The mechanical torque wrenches themselves can be as accurate BUT with a competent operator. I guarantee you the majority of mechanics are not as accurate as their torque wrench allows them to be. Just the other day I was at someone swapping my tires, first he didn't want to use a torque wrench at all but I had mine in the trunk and said to just put the nuts on and that I'll tighten the wheels. He felt insulted and continued to take his own torque wrench out of the closet. It was a Unior, so quite a decent one (I think they're ~400€ new). He turned it till it clicked, then continue to click it 10 more times on every wheel. I cringed at every click.
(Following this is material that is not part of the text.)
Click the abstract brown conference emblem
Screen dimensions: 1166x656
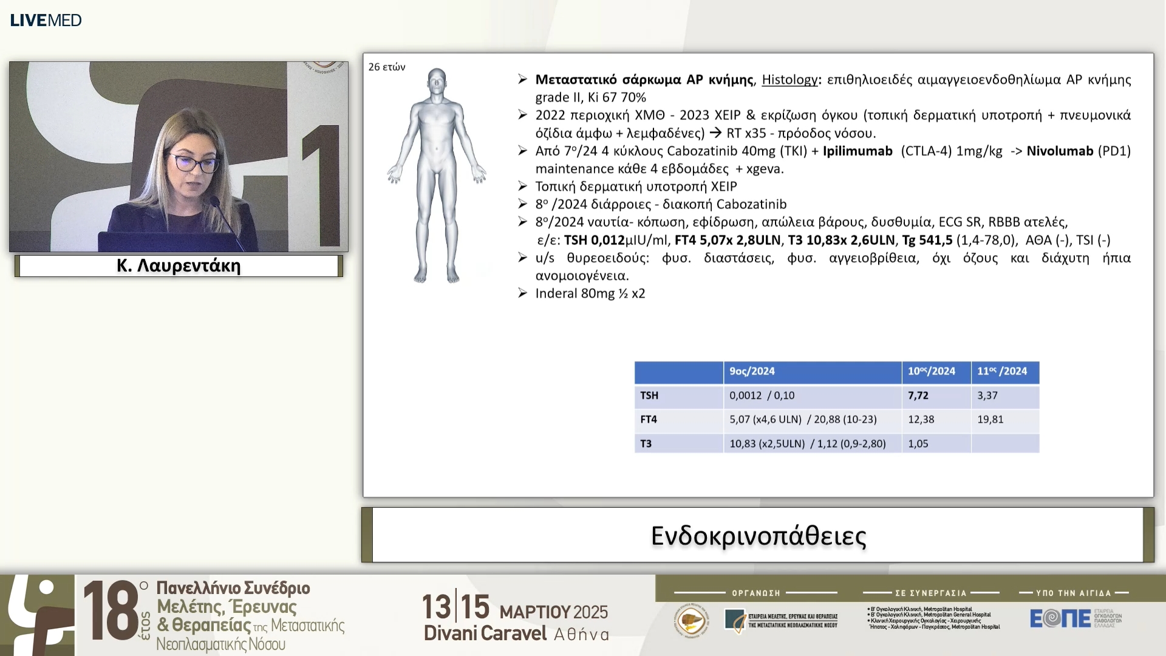coord(36,615)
It's only accurate the first time, everything more is idiocity.
Exactly.
I damaged my car in Germany not long ago, hundreds of kilometres from my home in another country, and had to go looking for a local mechanic with no knowledge of the landscape. The first guy I found was tightening lug nuts in that style: four clicks per nut (screw, really). Swing, click, click-click-click.
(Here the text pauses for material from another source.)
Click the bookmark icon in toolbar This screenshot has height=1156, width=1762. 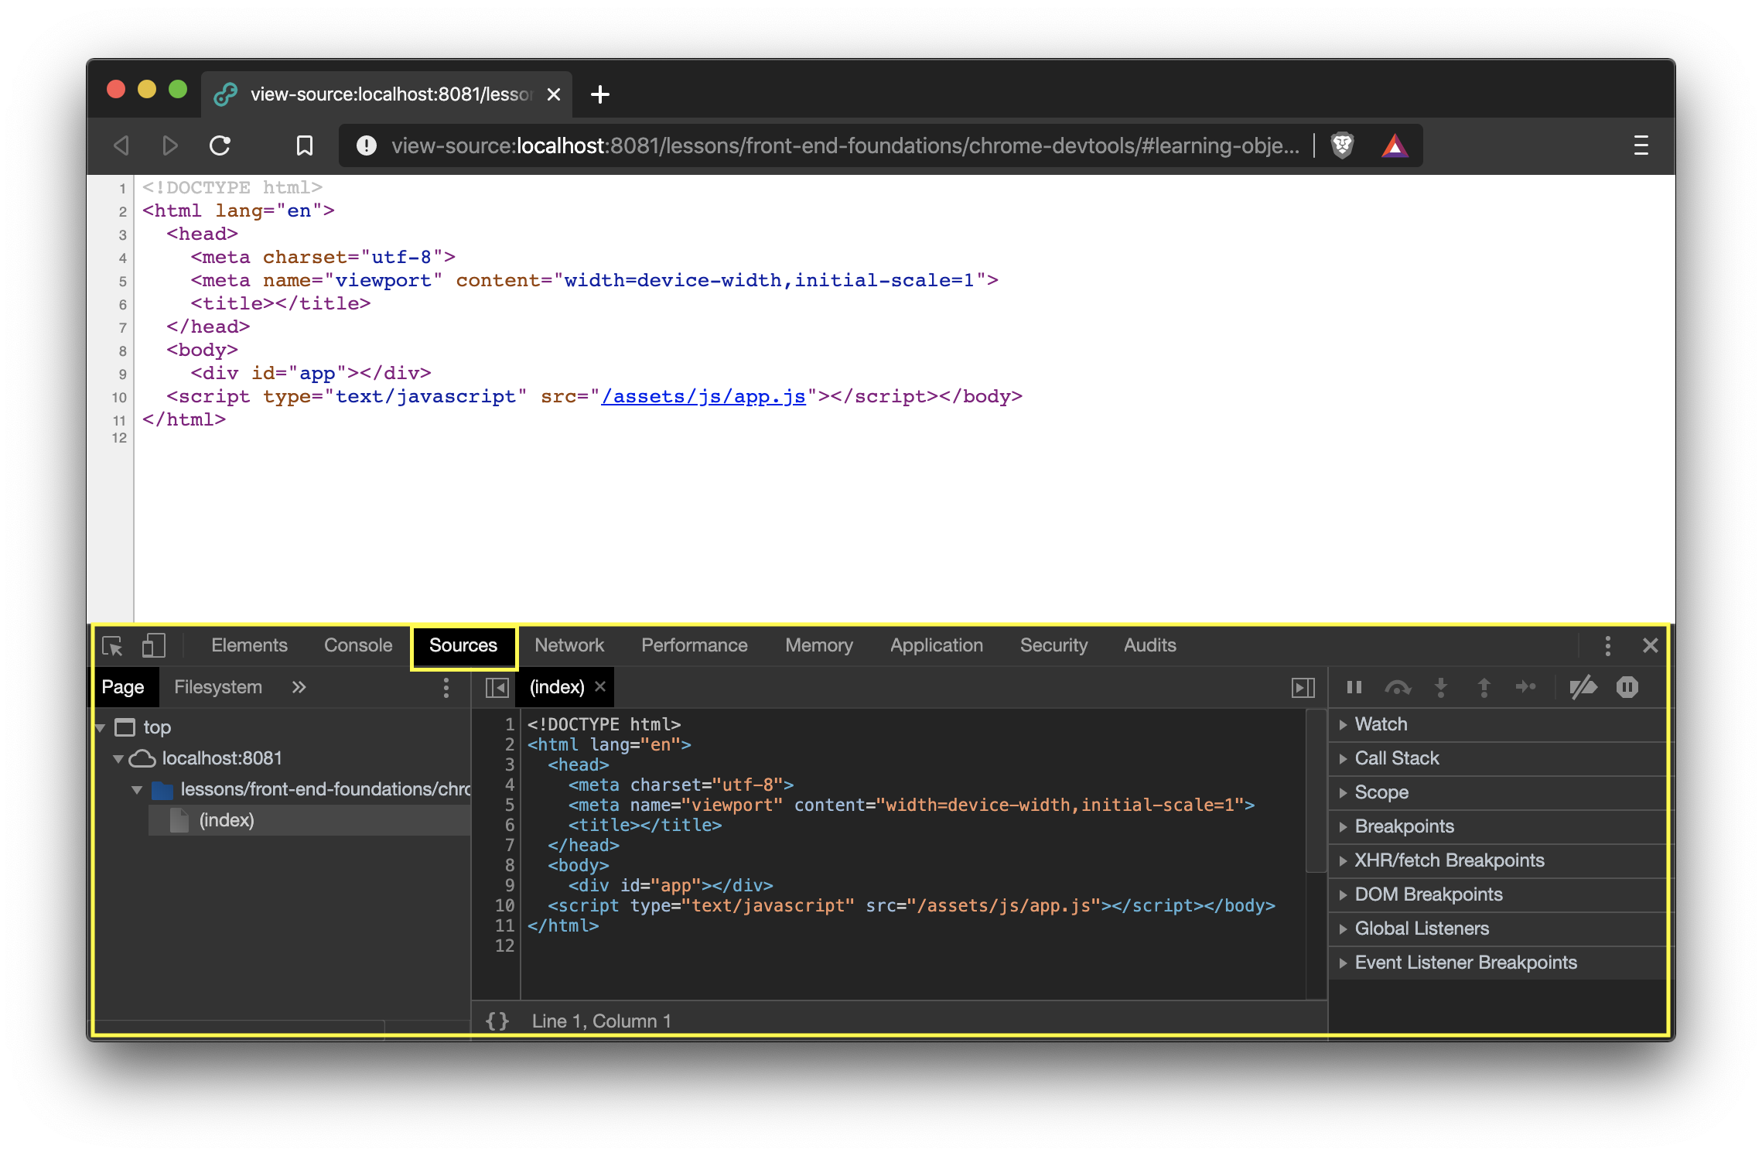[305, 145]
That’s at best useless and worst harmful. You should stop at the first click. And you should be swinging the wrench smoothly and slowly at the point of the click: about 20 degrees a second.
What’s more, that final swing should be large: ideally a quarter of a turn. So it should take about four seconds. Studies have shown a lot of mechanics swing too fast and overshoot the free movement beyond the click, slamming the momentum of the wrench handle into the fastener after it falls over the centre of the click.
You might bump into the click unexpectedly toward the beginning of the final swing. In that case, back off (with another tool) and adopt a wrench position and body position that allow you to approach the target torque slowly over a quarter-turn with a good grip on the centre of the handle, applying force purely tangentially to the arc of the swing at the moment of the click.
And if you encounter stick-slip (creaking, etc.), abort the attempt and clean and lubricate the threads or replace the fastener. Accurate torque measurement is not possible in the presence of stick-slip.
Another couple of points too often ignored in the haste of a busy professional environment:
First, unlike beam-type or electronic torque wrenches, click-type wrenches should be exercised (clicked) a few times before the first use of the day. This is ideally done at max torque, but target torque for your application gives most of the benefit. This breaks up corrosion and replenishes lubricant at the sliding surfaces of the mechanism, returning the wrench as closely as possible to its calibrated state.
Second, screw in the target torque from below. That’s how the wrench was calibrated. Hysteresis will harm accuracy if you approach target torque from above.
Third, it follows from the above that you can’t check the torque of a fastener without turning it. Sticking friction (stiction) may prevent a bolt from turning at its target torque even if its
tension is much lower than it should be (i.e. it has backed out). To check the torque, start again. Break the fastener loose and then set the torque again with the long, slow, smooth final swing. (If you need to check whether a fastener has worked loose, give it a witness mark and compare before and after re-torquing it.)
As is often the case, the tool matters less than how it’s used. Of course nice tools are nice to use.